Mestre Lourival do Igarapé, ícone do carimbó no Pará, deixa legado aos 74 anos em Belém
Mestre Lourival, rei do carimbó no Pará, morre aos 74 anos

Era uma tarde chuvosa de agosto quando a notícia correu como um rastilho de pólvora pelos bairros de Belém. Lourival do Igarapé — aquele mesmo que fazia os pés mais duros dançarem ao som do curimbó — não resistiu. Partiu aos 74 anos, deixando não só saudades, mas um legado que atravessa gerações.

Quem nunca viu o velho mestre, com seu chapéu de palha já desbotado pelo tempo, marcando o compasso com aquela batida única? Parecia que o ritmo nascia dele, como se os tambores falassem sua língua. "O carimbó é a alma do povo", costumava dizer, entre um gole de café e outra história da beira do rio.

O ritmo que virou patrimônio

Não foi à toa que o carimbó ganhou status de Patrimônio Cultural do Brasil em 2014. Mestres como Lourival mantiveram viva essa tradição que mistura indígena, africano e português — uma verdadeira colher de pau na panela da cultura brasileira. E olha que ele nem era dos mais velhos na roda! Mas tinha uma autoridade que só quem nasceu com o dom sabe ter.

Se você nunca sentiu o chão tremer com o "tum-tá-tum" característico do ritmo, perdeu metade da experiência de ser paraense. Era assim nas festas de São João, nos terreiros da periferia, até nos projetos sociais que o mestre tocava com a paciência de quem ensina criança a amarrar cadarço.

O adeus que não será em silêncio

A família — aquela de sangue e a de coração, formada por dezenas de discípulos — prometeu: o velório e o enterro terão o que ele mais amava. Música. Muita música. "Vai ser como ele queria: simples, mas com o coração batendo no compasso do carimbó", contou um sobrinho, a voz embargada.

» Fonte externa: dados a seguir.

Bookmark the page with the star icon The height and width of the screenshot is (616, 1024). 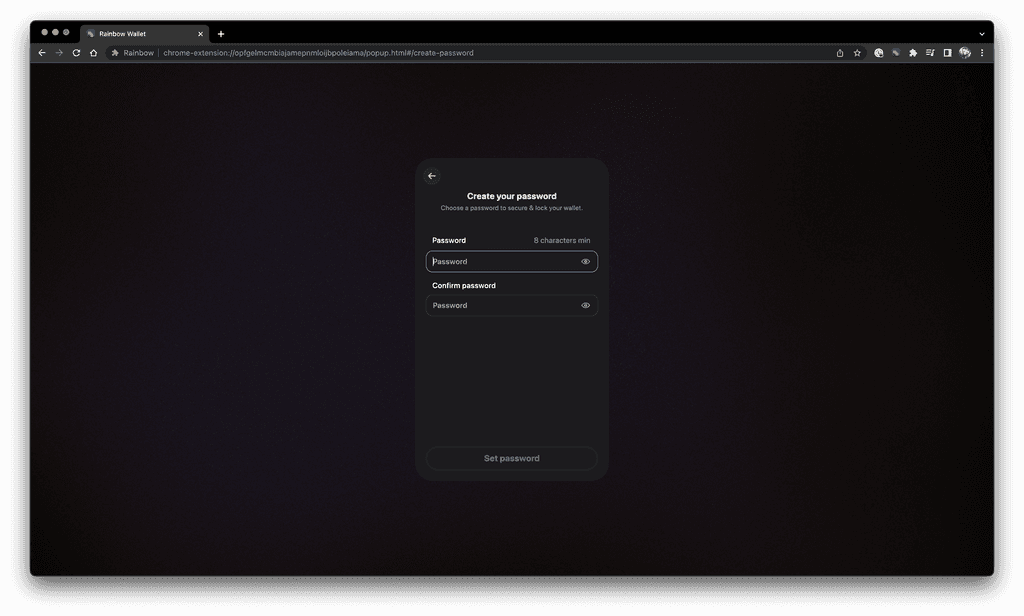click(857, 53)
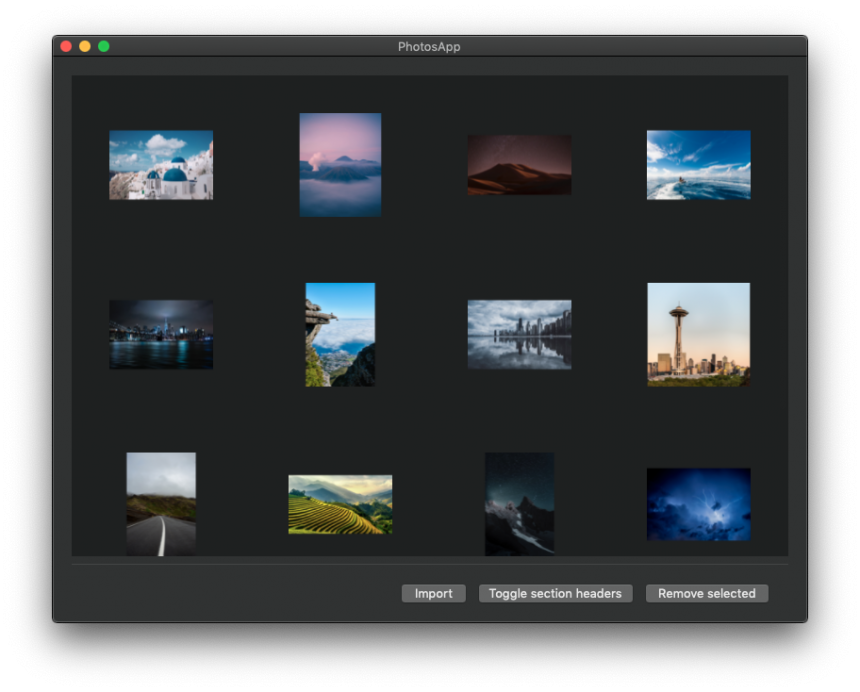Click the Remove selected button
This screenshot has width=860, height=692.
707,593
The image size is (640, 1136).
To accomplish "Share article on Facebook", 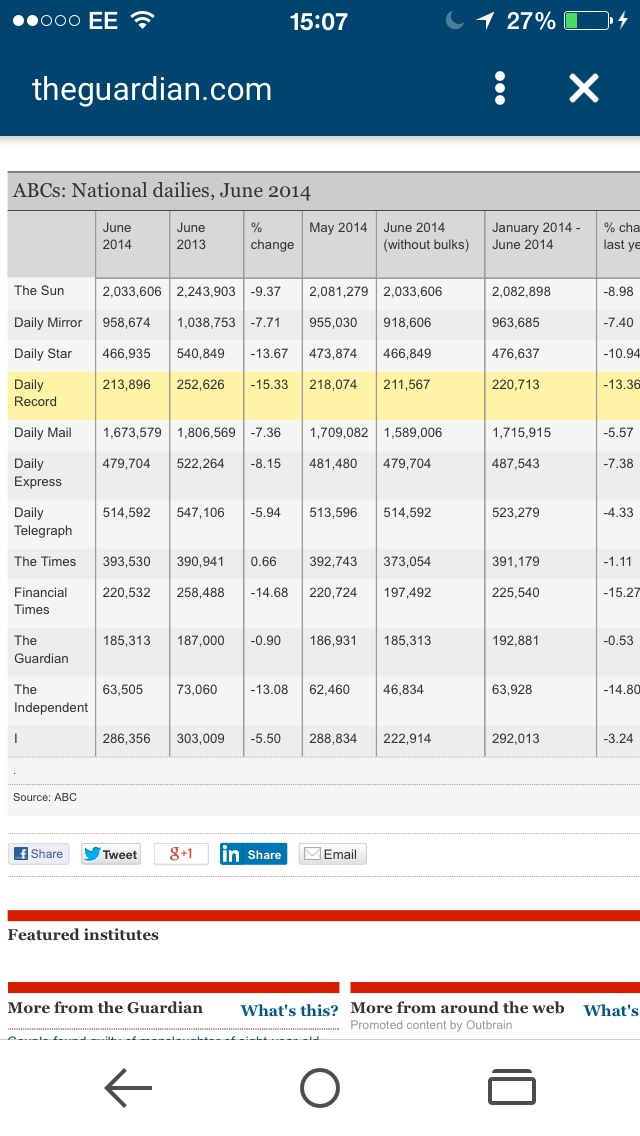I will [38, 854].
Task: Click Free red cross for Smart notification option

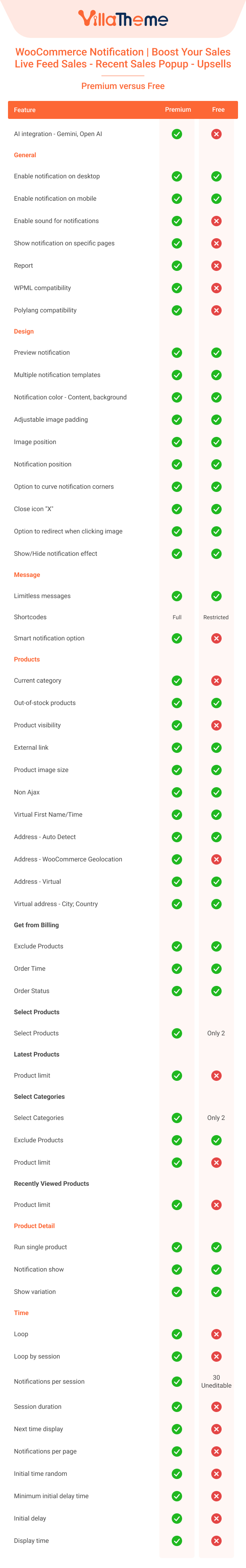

Enquanto isso, nas redes sociais, a comoção tomou conta. De artistas locais a admiradores anônimos, todos lembravam histórias. Teve quem citasse aquela vez que ele passou a noite ensinando ritmo para turista teimoso. Outros, a paciência com que explicava a diferença entre o carimbó "pau e corda" e as variações modernas.

Uma pergunta fica no ar: quem vai pegar o tambor agora? Difícil dizer. Mas uma coisa é certa — o som que ecoou por mais de sete décadas não vai se calar tão cedo. Como dizia o próprio mestre: "O bom ritmo é igual maré, vai e volta, mas nunca some".